── Text section ──
A Unique SUMO-2-Interacting Motif within LANA Is Essential for KSHV Latency
Figure 2
The LANASIM deletion reduces the co-localization of LANA with SUMO-2 on chromatin DNA.
HEK293 cells co-transfected GFP-SUMO-2 with vector (A) alone, wild type (WT) or SIM-deleted (ΔSIM) mutant of LANA NC with myc tag (B) was individually cultured on coverslips, fixed with 3% paraformaldehyde, and then stained with anti-myc antibody as indicated. Bottom panels show the magnified view and arrowheads point examples of LANA and SUMO-2 co-localization on chromosome DNA within the outline region. Nuclei were counterstained with DAPI. Scale bars, 2 µm. Right panel shows schematic of co-localization (yield white) of LANA (red) and SUMO-2 (green) with host chromatin DNA (blue) and the percentage of co-localization from 50 counted cells. (C) Sequential ChIP was performed first with anti-GFP antibody or mouse IgG followed by a second ChIP with anti-myc antibody. Quantitative PCR was performed using TR specific primer. (D) Hypoxia reduces the co-localization of LANA with SUMO-2. BC3 cells were subjected to hypoxia (1% oxygen) treatment for overnight. Endogenous LANA and SUMO-2 were individually stained by LNA1 (rat) and SUMO-2 (rabbit) antibodies. SUMO-2 non-colocalization with LANA was highlighted by dot box. Percentage of co-localization from 10 counted cells.
───
── Material shown ──
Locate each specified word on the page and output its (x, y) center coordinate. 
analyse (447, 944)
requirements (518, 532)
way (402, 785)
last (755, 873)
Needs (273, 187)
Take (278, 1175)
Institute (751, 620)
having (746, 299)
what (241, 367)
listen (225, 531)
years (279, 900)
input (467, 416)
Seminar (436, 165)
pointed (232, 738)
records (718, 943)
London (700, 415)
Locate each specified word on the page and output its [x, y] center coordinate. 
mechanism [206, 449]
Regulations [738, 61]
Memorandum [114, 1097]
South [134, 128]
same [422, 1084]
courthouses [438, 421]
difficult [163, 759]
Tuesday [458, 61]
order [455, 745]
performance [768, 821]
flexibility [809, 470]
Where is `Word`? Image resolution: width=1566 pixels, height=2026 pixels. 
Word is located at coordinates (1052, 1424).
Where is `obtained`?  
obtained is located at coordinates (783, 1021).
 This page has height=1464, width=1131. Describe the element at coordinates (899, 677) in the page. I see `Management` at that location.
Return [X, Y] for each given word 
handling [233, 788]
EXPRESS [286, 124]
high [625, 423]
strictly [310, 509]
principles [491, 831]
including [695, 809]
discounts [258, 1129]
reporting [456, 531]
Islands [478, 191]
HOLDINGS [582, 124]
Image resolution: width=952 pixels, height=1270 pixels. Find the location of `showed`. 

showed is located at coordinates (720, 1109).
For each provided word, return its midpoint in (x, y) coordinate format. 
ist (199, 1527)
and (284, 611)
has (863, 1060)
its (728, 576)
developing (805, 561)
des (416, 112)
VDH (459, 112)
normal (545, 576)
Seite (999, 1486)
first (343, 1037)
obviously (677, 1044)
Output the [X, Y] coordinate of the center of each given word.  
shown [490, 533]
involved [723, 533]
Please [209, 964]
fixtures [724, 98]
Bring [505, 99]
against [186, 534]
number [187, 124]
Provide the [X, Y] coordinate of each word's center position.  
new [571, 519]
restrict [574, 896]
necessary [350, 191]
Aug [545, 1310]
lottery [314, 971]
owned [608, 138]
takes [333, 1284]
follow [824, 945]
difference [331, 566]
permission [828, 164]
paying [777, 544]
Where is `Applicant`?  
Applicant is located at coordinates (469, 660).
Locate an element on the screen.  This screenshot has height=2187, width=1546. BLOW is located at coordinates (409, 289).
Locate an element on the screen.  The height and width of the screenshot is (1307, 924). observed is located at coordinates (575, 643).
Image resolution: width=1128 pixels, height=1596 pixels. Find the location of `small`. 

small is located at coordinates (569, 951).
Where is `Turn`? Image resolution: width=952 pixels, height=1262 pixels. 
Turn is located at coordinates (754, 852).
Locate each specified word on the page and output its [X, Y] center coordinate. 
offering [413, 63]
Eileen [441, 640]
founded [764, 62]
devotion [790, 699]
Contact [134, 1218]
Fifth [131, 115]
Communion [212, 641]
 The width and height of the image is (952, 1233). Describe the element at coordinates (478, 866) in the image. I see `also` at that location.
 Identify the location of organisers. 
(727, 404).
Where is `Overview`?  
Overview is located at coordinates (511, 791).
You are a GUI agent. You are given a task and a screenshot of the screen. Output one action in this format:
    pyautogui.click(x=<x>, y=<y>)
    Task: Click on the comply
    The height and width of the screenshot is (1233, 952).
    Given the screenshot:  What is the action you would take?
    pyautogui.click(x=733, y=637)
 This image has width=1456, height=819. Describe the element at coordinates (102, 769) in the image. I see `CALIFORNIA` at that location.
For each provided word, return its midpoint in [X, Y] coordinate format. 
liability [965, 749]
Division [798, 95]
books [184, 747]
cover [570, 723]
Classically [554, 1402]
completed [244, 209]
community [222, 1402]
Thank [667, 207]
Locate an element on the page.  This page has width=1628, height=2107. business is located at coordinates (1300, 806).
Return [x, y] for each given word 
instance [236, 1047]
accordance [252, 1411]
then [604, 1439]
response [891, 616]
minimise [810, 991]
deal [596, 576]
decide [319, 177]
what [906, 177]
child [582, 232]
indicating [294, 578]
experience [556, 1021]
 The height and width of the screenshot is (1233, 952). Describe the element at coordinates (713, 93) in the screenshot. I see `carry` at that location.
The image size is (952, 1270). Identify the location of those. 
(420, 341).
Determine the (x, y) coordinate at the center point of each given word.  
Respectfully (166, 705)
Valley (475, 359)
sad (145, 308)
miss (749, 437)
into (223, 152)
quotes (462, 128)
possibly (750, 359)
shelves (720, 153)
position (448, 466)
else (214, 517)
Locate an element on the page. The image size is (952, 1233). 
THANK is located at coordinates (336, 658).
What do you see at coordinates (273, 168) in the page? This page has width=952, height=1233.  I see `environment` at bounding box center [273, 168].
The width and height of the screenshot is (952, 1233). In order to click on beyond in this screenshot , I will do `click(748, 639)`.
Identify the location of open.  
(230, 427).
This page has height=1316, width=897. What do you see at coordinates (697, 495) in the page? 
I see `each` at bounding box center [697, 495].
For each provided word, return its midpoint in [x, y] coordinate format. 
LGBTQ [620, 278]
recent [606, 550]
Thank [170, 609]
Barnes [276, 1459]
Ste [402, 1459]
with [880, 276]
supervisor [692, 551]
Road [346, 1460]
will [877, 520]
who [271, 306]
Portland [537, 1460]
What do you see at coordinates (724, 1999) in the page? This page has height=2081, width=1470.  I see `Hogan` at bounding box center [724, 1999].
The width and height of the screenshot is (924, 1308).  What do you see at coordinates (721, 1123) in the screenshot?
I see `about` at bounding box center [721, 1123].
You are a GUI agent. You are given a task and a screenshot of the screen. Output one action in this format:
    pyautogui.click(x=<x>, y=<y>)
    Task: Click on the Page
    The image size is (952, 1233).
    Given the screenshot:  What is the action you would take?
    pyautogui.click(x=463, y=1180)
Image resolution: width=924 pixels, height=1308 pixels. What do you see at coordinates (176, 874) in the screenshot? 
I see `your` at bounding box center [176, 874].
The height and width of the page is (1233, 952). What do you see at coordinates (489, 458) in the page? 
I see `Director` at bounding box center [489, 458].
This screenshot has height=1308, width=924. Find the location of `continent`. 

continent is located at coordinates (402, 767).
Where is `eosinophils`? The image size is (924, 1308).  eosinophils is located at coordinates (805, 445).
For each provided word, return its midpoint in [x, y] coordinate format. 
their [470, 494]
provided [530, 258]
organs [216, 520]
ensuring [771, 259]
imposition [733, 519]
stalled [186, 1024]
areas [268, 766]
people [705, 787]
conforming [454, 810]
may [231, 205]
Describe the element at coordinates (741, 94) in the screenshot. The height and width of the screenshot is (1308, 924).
───
> Brief
Can you return the stretch of the figure legend above from "A Unique SUMO-2-Interacting" through "on chromatin DNA.", word for word?

> Expected answer
A Unique SUMO-2-Interacting Motif within LANA Is Essential for KSHV Latency
Figure 2
The LANASIM deletion reduces the co-localization of LANA with SUMO-2 on chromatin DNA.